Ini Alasan Warga Aceh Tolak Kedatangan Imigran Rohingya
Penolakan terhadap pengungsi Rohingya di Aceh, khususnya di Bireuen, menuai kritik terhadap kurangnya mekanisme penanganan yang komprehensif dari pemerintah.
BaperaNews - Setelah aksi patroli oleh TNI Angkatan Laut untuk mencegah kapal pengangkut imigran Rohingya masuk ke Aceh sebulan yang lalu, kini muncul laporan tentang penolakan terhadap imigran Rohingya yang mendarat di Bireuen.

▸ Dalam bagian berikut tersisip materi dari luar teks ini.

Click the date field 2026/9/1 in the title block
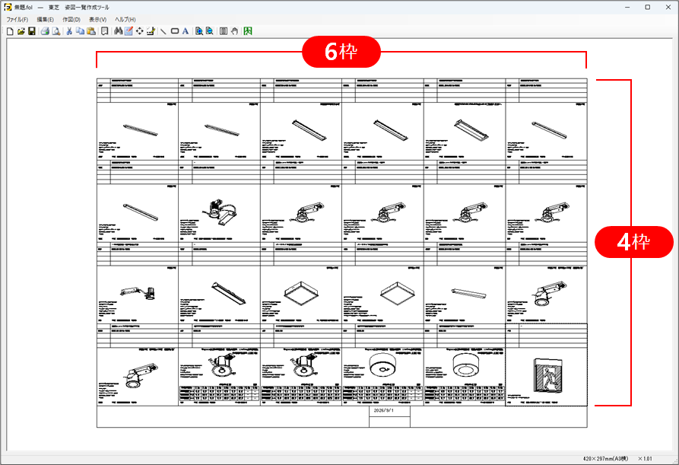[384, 410]
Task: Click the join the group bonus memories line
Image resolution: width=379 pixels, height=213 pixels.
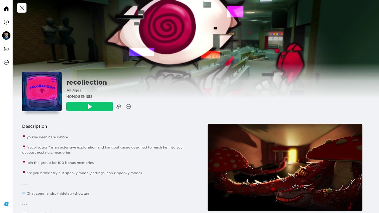Action: click(58, 163)
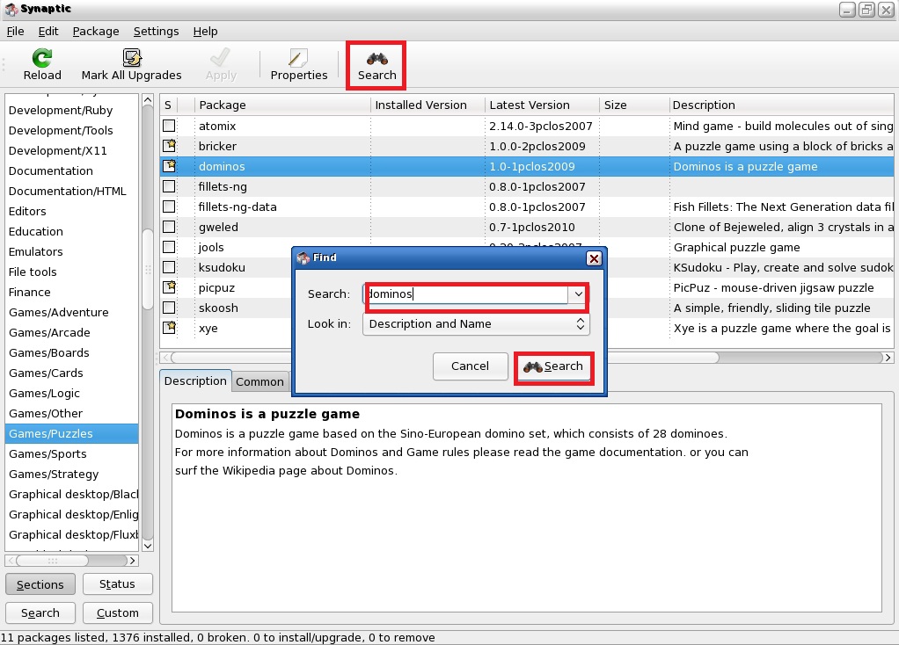
Task: Click the Synaptic icon in the title bar
Action: (9, 9)
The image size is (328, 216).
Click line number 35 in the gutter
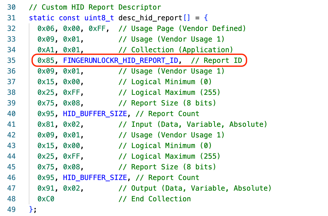click(11, 60)
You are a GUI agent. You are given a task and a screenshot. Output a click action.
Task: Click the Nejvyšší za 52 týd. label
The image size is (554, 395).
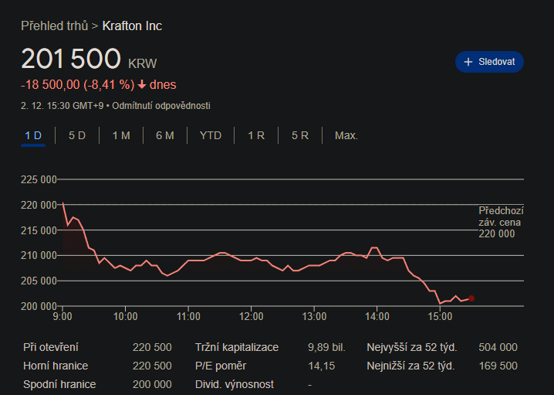click(x=410, y=347)
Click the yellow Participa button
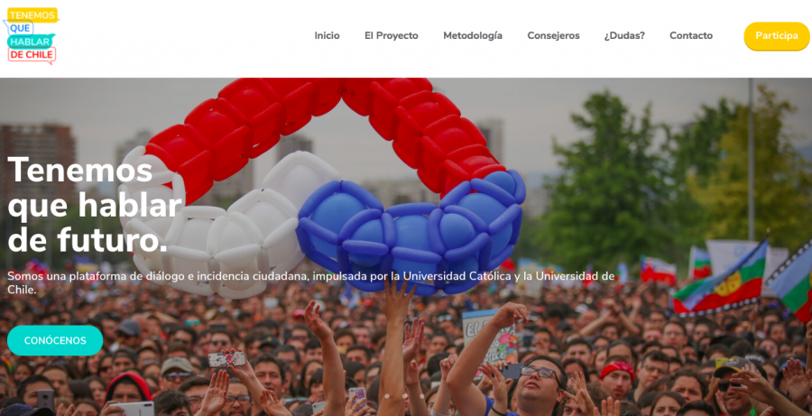812x416 pixels. [x=776, y=36]
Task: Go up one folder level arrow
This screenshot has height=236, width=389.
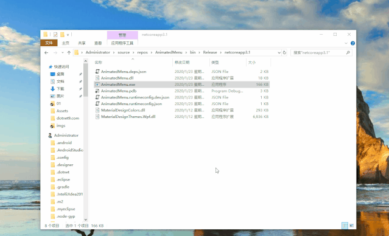Action: [69, 52]
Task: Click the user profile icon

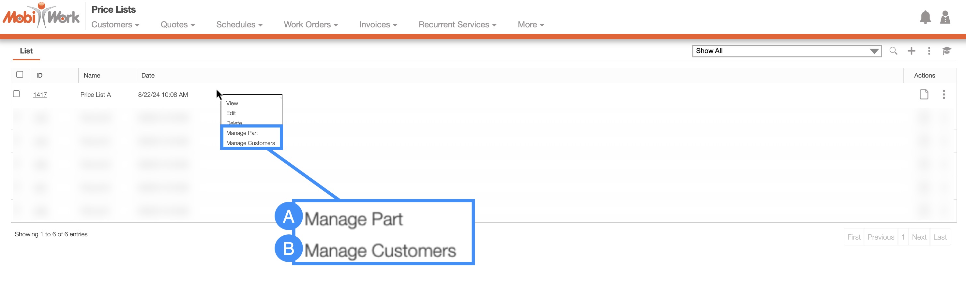Action: [945, 17]

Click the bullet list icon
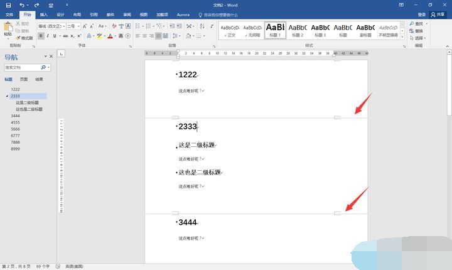(x=138, y=26)
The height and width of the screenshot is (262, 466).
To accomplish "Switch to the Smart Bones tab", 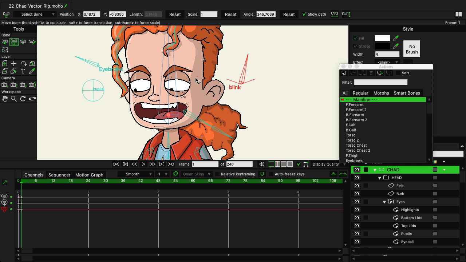I will click(407, 93).
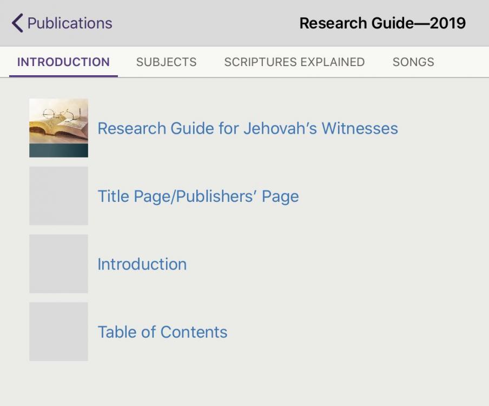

Kapal pengangkut puluhan imigran Rohingya memasuki gelombang ketiga kedatangan dalam sepekan ini, penolakan terjadi di antara warga setempat.
Pada Kamis (16/11), kapal pengangkut tersebut berlabuh di Pantai Kuala Pawoen, Desa Pante Sukon, Kecamatan Jangka, Kabupaten Bireuen.

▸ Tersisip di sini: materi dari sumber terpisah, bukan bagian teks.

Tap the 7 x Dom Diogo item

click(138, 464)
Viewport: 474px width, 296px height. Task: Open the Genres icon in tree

Sebelumnya, gelombang pertama tiba pada Selasa (14/11) di Pantai Kulee, Kecamatan Muara Tiga, Pidie, dengan jumlah 200 imigran, diikuti gelombang kedua di Desa Pasie Meurandeh, Kecamatan Batee, Pidie, membawa 174 imigran Rohingya.
Warga setempat, awalnya, memberikan bantuan seperti makanan dan minuman kepada para imigran sebelum memerintahkan mereka kembali naik ke atas kapal.

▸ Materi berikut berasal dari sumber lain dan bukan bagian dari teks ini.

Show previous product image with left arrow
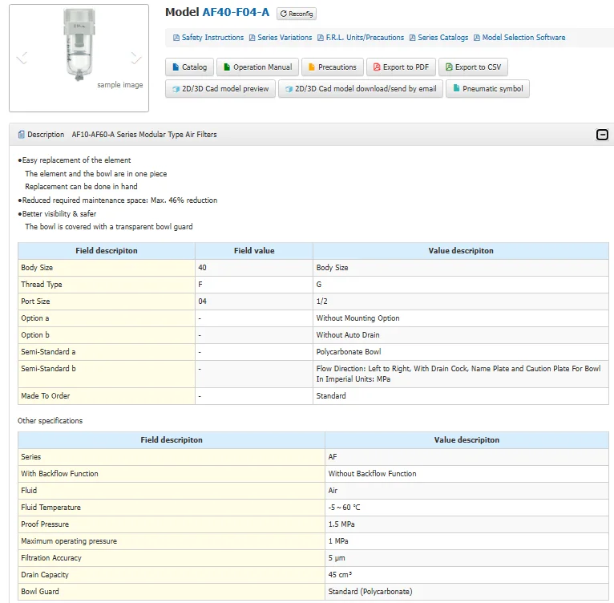Viewport: 614px width, 603px height. click(22, 58)
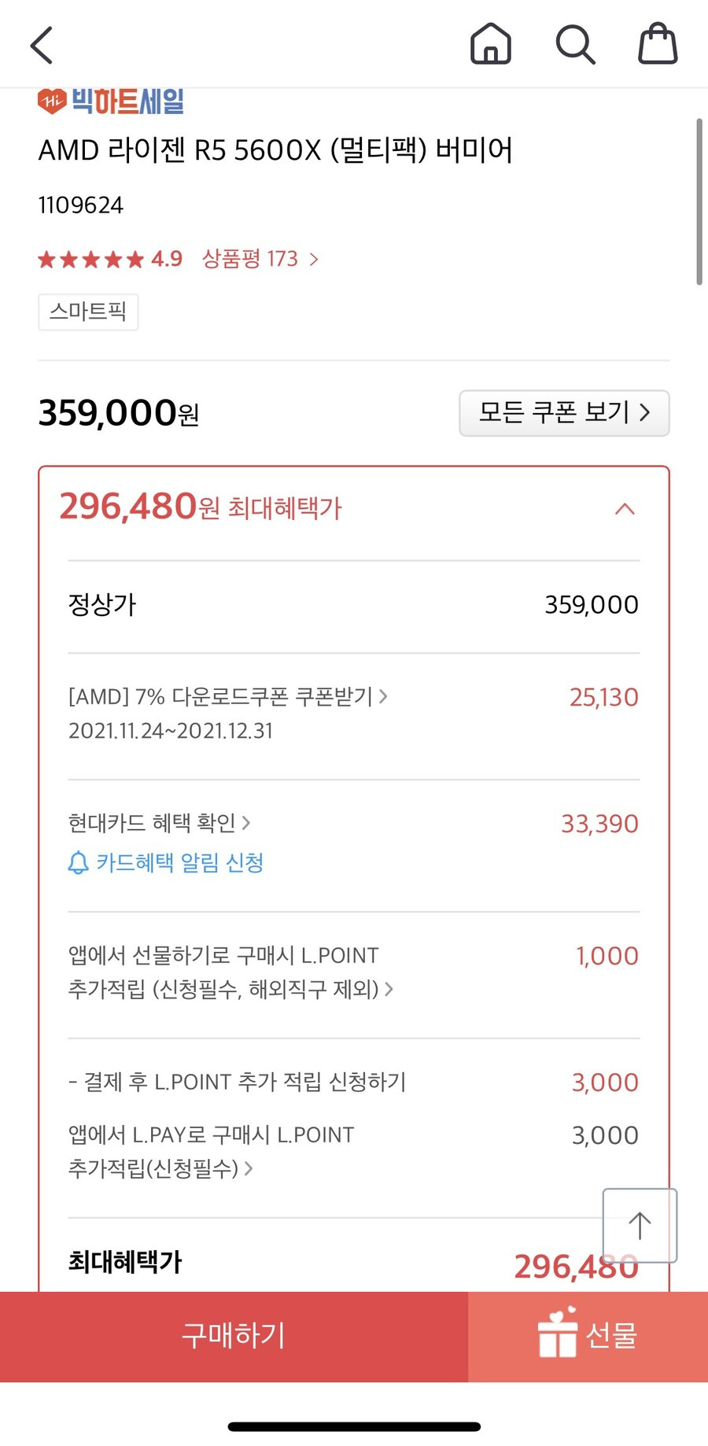Open 상품평 173 reviews
Image resolution: width=708 pixels, height=1446 pixels.
[260, 259]
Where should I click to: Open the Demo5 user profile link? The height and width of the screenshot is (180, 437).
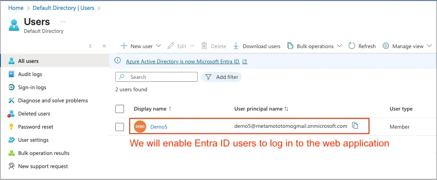[159, 127]
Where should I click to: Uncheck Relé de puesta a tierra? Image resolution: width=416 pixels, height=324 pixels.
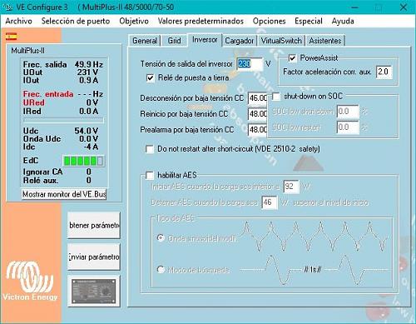[x=150, y=77]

Menurut Koordinator Kontras Aceh, Azharul Husna, penolakan tersebut dipicu oleh kurangnya mekanisme komprehensif dari pemerintah Indonesia dalam menangani pengungsi luar negeri di Aceh.
Baca Juga : Menarik, Bendahara Kelas di Aceh Tarik Uang Kas Pakai QRIS
Azharul mengkritik bahwa penanganan pengungsi di Aceh terkesan diabaikan tanpa supervisi, sejalan dengan Perpres 125/2016 yang seharusnya memberikan semangat adanya penerimaan negara untuk akses mencari suaka.
Di dalam Perpres tersebut, terdapat pasal 17 sampai 18 yang menegaskan kewajiban Basarnas untuk memberikan pertolongan dan mengatur koordinasi antara instansi pemerintah dan masyarakat ketika para pengungsi mendarat. Namun, penolakan ini menunjukkan bahwa pemerintah pusat belum sepenuhnya melibatkan diri dalam penanganan pengungsi Rohingya di Aceh.
Azharul menyatakan bahwa penolakan dan pengembalian para pengungsi ke perairan melanggar prinsip 'non-refoulement,' yang merupakan kewajiban internasional bagi setiap negara. Ia menilai bahwa Pemerintah Indonesia tampaknya membiarkan Aceh menangani situasi ini sendiri, bertentangan dengan semangat Perpres 125/2016.
Gelombang kedatangan pengungsi Rohingya ke Aceh dipicu oleh kondisi sulit yang dihadapi oleh etnis Rohingya. Etnis ini adalah kelompok minoritas yang sebagian besar tinggal di bagian Rakhine (Arakan) di Myanmar. Mereka sering dianggap sebagai kelompok minoritas yang paling teraniaya di dunia.
Perjuangan hidup di Bangladesh, tempat banyak Rohingya menumpang hidup setelah terusir dari Myanmar, membuat mereka mencari harapan hidup lebih baik. Kemiskinan dan membeludaknya populasi di Bangladesh menyebabkan pengungsi Rohingya tidak dapat diterima sebagai tamu terhormat di kamp-kamp pengungsian di sana.
Perahu-perahu pengangkut Rohingya kemudian melintasi perairan Laut Andaman dan Selat Malaka, tempat tiga negara, yakni Thailand, Malaysia, dan Indonesia, bertemu. Sejak beberapa tahun lalu, Aceh menjadi tempat yang sering dilabuhinya perahu-perahu imigran ini.
Meskipun Aceh dikenal sebagai daerah dengan "tangan terbuka" dalam menangani pengungsi Rohingya, belakangan ini terdapat jejak penolakan. Azharul Husna menyoroti perlunya ratifikasi Konvensi 1951 tentang Pengungsi untuk memberikan pedoman yang jelas dalam penanganan imigran Rohingya di Aceh.
"Otoritas di Provinsi Aceh perlu mengambil langkah maju dengan menerbitkan qanun terkait penanganan pengungsi," kata Azharul, mengingat Aceh adalah daerah keistimewaan dengan sejarah keramahtamahan terhadap pengungsi Rohingya.